Even public figures like the CEO of Agco are worried that this food shortage could bring about riots comparable to the Arab Spring. 


Despite rising rates and oil prices, stocks experienced another week of straight gains. The Dow Jones, S&P 500 and the Nasdaq ripped higher by +0.89%, +1.83% and +2.39% respectively. 

Energy was the top performing sector, popping +3.50%, and was closely followed by Materials (+3.22%), Telecom (+2.83%) and Utilities (+2.76%). The biggest loser this week? Healthcare at -0.11%. 

Individual stocks like Tesla, Coterra, and Intel have rallied the hardest in the past 7 days. Tesla stock, in particular, has been pumping on news that the company is looking to split the stock so it can start paying dividends.

Yesterday, Apple hit its longest winning streak since October of 2010, when it ended in the positive for the tenth consecutive session. This comes on the heels of the company's first Academy Award win; the streaming service AppleTV+ nabbed the Best Picture Oscar for CODA on Sunday night.

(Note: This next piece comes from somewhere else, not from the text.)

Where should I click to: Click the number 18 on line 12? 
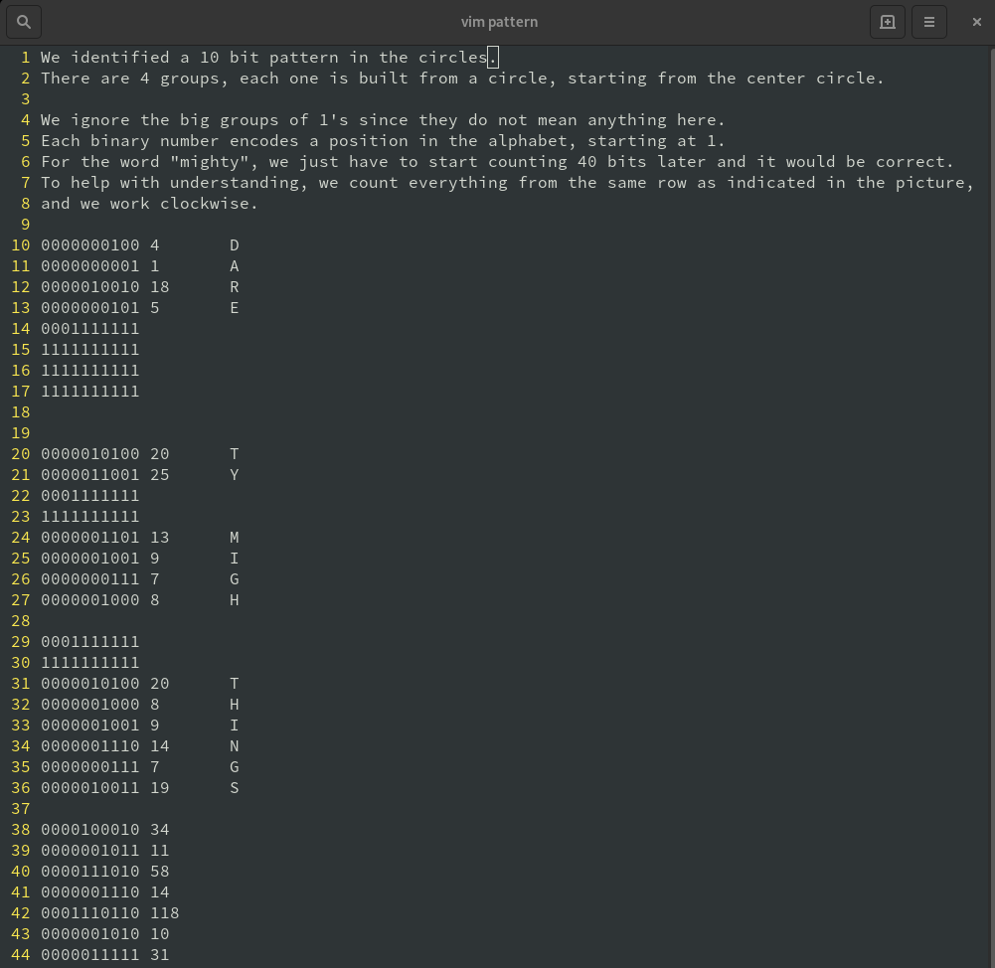pos(160,287)
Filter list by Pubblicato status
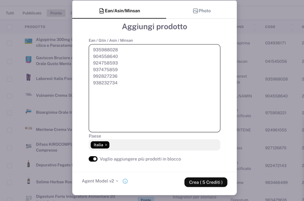This screenshot has width=304, height=201. pyautogui.click(x=32, y=13)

Stocks and bonds usually move in opposite directions, but the 10-year Treasury yield still reached a high of 2.54% on Monday — up from 2.14% one week earlier.

All in all, the market seems to have a positive near-term outlook. But the tides might turn with the release of new economic data (like the March employment report) and developments in the Ukraine war.  


War memorabilia — like Napoleon Bonaparte and Duke of Wellington signed letters from the Battle of Waterloo — can fetch a pretty penny on the secondary market. Just check these eBay listings

Ukraine’s State Service for Special Communication and Information Protection must have caught onto this, since they are planning to launch an NFT war museum to document the war crimes committed by Russia and raise money for humanitarian aid. With Ukraine being able to amass $100 million in donations alone, just imagine how many more millions they’ll generate by selling NFTs. 

It seems like last Thursday was NFT splurge-day. While Bored Apes Yacht Club (BAYC) and CryptoPunks usually dominate the NFT sales charts, this week that honor belongs to Art Blocks — a programmable art collection. One piece called Fidenza #692 sold for 320 ETH ($995K), over 140X the average price of an ArtBlocks NFT.

Source: OpenSea

Speaking of big sales, the pseudonymous XCOPY is one of the most successful artists in the NFT space — with more than 140 of their NFTs valued at over $1 million on SuperRare. Their top-selling piece, Right-click and Save As Guy, fetched over $7 million back in December. 

On Thursday, XCOPY’s Max Pain collection was on sale for all but 10 minutes before they were all snatched up. At 1 ETH (approx. $3,100) a piece, XCOPY generated nearly $23 million in a matter of minutes. Who says the NFT market is dead?